‘Tunnel again. What’s got you thinking of tunnels? The only tunnel I know is the railway tunnel at Bugham and that’s five miles off.’
‘Well, I’ll be walking on, Ernest, or it will be breakfast time before I’ve seen the garden.’
‘And I suppose now you’ll be off again to foreign parts. What’s it to be this time? Australia?’
‘It’s too late for Australia now.’
Ernest shook his brindled head at Wilditch with an air of sober disapproval. ‘When I was born,’ he said, ‘time had a different pace to what it seems to have now,’ and, lifting the handle of the wheelbarrow, he was on his way towards the new iron gate before Wilditch had time to realize he had used almost the very words of Javitt. The world was the world he knew.
2
The Dark Walk was small and not very dark—perhaps the laurels had thinned with the passing of time, but the cobwebs were there as in his childhood to brush his face as he went by. At the end of the walk there was the wooden gate on to the green which had always in his day been locked—he had never known why that route out of the garden was forbidden him, but he had discovered a way of opening the gate with the rim of a halfpenny. Now he could find no halfpennies in his pocket.

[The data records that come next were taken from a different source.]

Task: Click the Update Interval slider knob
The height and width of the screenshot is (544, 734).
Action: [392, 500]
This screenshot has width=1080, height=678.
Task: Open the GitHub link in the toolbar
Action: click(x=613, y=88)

When he saw the lake he realized how right George had been. It was only a small pond, and a few feet from the margin there was an island the size of the room in which last night they had dined. There were a few bushes growing there, and even a few trees, one taller and larger than the others, but certainly it was neither the sentinel-pine of W.W.’s story nor the great oak of his memory. He took a few steps back from the margin of the pond and jumped.
He hadn’t quite made the island, but the water in which he landed was only a few inches deep. Was any of the water deep enough to float a raft? He doubted it. He sloshed ashore, the water not even penetrating his shoes. So this little spot of earth had contained Camp Hope and Friday’s Cave. He wished that he had the cynicism to laugh at the half-expectation which had brought him to the island.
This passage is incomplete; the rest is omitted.